Provided passage:
REVIEW: T-Pain – rEVOLVEr

t-pain-revolver

Artist: T-Pain
Album: rEVOLVEr
Genre: R’n’b, hip-hop
Label: Nappy Boy, Konvict Muzik, RCA

This was a fun album to review. Not because it’s particularly good, but just for how often it makes such a spectacular tool of itself. You can’t but laugh and applaud its blatant and wilful badness. I don’t know if this was intentional or not, or if it’s just a symptom of me not listening to this type of music very often, but I almost feel refreshed after listening to it. I wish I had enough space to do an in-depth review of each track.

Further, I should point out that although this record is frequently ridiculous, it’s not actually that bad. Some of the tracks are deplorable, but some of them are fantastic. You won’t find a more bizarrely rewarding listening experience this year.

Firstly, “Bang Bang Pow Pow” is pretty awesome. It’s a twisted take on some kind of classical song, with wistful violins being bled dry against their will. The opening violin is a glimpse of fierce ambition that was totally unexpected, and the track elapses with breathless urgency. The token autotuning and sampling gives everything a weirdly space age feel, but the mixing of styles is oddly impressive, giving the eloquence of the classical instruments a kind of gritty realism. Lil Wayne totally destroys this of course, but we’ll choose to casually overlook him. He’s the first of a series of guest stars, the trend continuing on “Bottlez” which features Detail. I’m sure I’m not supposed to like this stuff, but this track is great fun. The samples are abrasive and heavy, the vocals sway in and around them with varying degrees of intensity in a combination more appealing than you’d expect. “It’s Not You, It’s Me” with Chuckle and Pitbull undergoes something of a club remix which lessens the album’s initial appeal (for me anyway), but it’s a good song. The synth add-ons and invigorating breakdowns ought to go down well on a dance floor and it has an exotic mystique all its own.

Task objective: Condense the paragraph of the review above that begins "Further, I should point out" into a single sentence, keeping its main points.

Material supplied:
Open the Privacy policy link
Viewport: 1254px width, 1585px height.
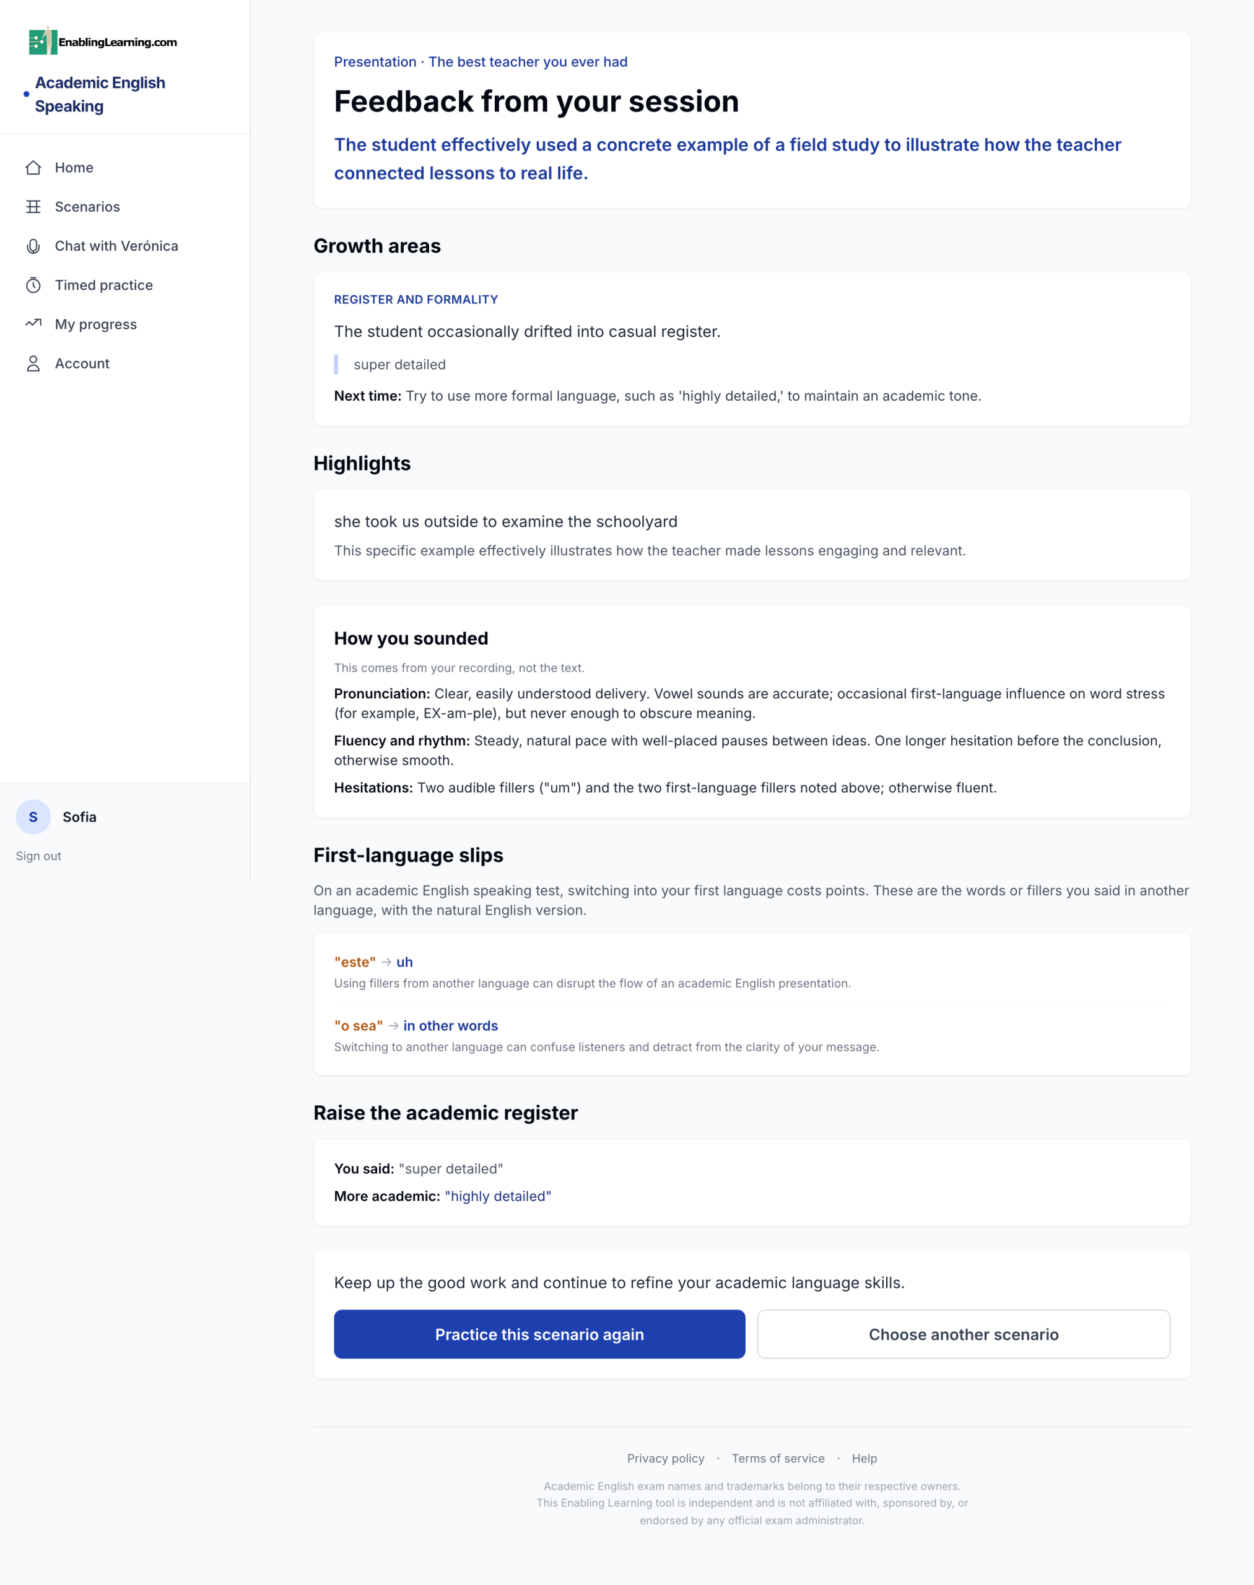click(x=665, y=1459)
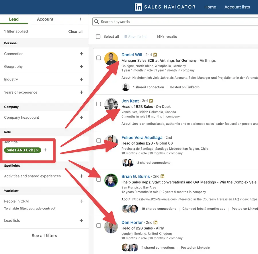Check the checkbox next to Jon Kent

coord(99,104)
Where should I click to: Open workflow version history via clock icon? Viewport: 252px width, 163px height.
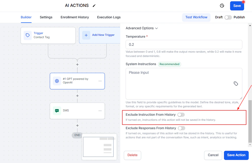click(222, 5)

Answer to the problem: Although frequently ridiculous, the record isn't actually that bad: some tracks are deplorable and others fantastic, making it the most bizarrely rewarding listening experience you'll find this year.